According to a poll released yesterday evening by Suffolk University, Florida voters like highly unlikely vice-presidential scenarios.
If Sen. Marco Rubio were to be the selection on the GOP ticket, pollsters say Republicans would carry Florida 46 percent to 41.
If Hillary Clinton were to replace Joe Biden as President Obama's running mate, Florida voters would opt to reelect Obama by a 50-41 margin.
That would be great for either party, except for the fact that both Rubio and Clinton vehemently deny they're interested in the spot.
First of all, the only president to dump his VP during a reelection bid was when Gerald Ford replaced Norman Rockefeller with Bob Dole. That didn't work out too well.
Second, Clinton has said joining Obama during his reelection bid is not "in the realm of possibility" and said it's "not a serious issue in the administration."
Still, that's the question the pollsters asked, and for some reason, they decided not to poll respondents about Biden returning on the ticket.
"Every extra percentage point advantage could mean major color changes on the electoral map, despite Hillary Clinton's repeated refusals," says David Paleologos, director of the Political Research Center at Suffolk University. "On the question of loyalty, Obama may have to grapple with his loyalty to his running mate, Joe Biden, versus his loyalty to the Democratic Party by fielding the strongest ticket possible."

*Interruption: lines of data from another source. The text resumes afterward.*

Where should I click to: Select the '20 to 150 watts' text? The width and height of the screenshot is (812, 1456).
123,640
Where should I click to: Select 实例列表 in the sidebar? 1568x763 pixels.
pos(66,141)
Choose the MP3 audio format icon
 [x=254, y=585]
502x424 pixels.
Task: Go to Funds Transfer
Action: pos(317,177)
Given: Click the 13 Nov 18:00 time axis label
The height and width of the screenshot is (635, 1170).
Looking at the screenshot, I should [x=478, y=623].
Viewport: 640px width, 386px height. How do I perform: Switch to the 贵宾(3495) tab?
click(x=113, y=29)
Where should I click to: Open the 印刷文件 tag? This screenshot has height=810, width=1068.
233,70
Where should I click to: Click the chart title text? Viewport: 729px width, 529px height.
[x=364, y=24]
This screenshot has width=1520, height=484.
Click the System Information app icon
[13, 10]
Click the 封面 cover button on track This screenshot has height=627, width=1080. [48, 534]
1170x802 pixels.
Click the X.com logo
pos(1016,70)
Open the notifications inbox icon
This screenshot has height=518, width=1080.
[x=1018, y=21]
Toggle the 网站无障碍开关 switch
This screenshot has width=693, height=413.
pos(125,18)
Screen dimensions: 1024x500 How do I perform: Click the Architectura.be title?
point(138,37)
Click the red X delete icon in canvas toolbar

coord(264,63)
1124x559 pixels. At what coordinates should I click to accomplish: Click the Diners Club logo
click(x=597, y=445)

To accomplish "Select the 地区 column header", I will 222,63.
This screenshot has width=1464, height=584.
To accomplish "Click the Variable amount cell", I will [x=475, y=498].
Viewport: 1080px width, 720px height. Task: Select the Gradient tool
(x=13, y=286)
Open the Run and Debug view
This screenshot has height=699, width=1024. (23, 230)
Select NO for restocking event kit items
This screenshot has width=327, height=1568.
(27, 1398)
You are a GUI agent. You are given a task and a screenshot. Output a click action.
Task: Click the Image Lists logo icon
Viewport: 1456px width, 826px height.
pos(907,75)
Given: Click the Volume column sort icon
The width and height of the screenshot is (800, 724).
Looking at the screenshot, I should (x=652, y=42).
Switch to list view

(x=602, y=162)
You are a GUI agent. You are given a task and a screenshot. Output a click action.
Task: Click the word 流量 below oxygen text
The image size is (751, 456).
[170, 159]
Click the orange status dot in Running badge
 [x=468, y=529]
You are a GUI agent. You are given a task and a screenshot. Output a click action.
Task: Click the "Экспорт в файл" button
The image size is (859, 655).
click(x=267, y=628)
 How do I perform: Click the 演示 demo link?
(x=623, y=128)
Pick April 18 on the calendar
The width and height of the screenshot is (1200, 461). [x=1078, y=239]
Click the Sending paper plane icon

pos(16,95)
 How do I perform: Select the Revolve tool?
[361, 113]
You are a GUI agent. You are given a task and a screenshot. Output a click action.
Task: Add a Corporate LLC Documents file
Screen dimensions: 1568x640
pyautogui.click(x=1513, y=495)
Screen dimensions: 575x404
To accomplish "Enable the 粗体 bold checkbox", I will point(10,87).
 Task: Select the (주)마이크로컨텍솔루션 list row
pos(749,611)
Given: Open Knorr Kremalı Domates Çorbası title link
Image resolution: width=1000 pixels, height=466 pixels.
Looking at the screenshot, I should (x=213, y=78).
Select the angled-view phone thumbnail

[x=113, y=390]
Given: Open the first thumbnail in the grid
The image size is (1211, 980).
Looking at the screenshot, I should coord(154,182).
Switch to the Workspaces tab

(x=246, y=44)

Florida voters also had a more favorable view of Clinton than Obama by a 19-point margin.
Although Clinton adds the boost for Obama in Florida, Paleologos says Rubio would also help in Florida -- but also states with high Hispanic populations, like New Mexico, Texas, California, Arizona, and Nevada.
"In Florida, Marco Rubio is superman, but Hillary Clinton is the kryptonite," Paleologos says.
For the GOP presidential nomination, Mitt Romney leads Herman Cain 25 percent to 24 percent, followed by Newt Gingrich at 11 percent, Rick Perry at 9 percent, Ron Paul at 5 percent, and Jon Huntsman at 2 percent.
Here's a little context from Suffolk about the results of their polls compared to the last presidential election:
In January 2008 Suffolk University forecast that John McCain would win Florida's Republican presidential primary by 3 points; McCain won by 5 points. In late October 2008, Suffolk University polling predicted a 5-point Barack Obama general election win. He won by 3 points on Election Day.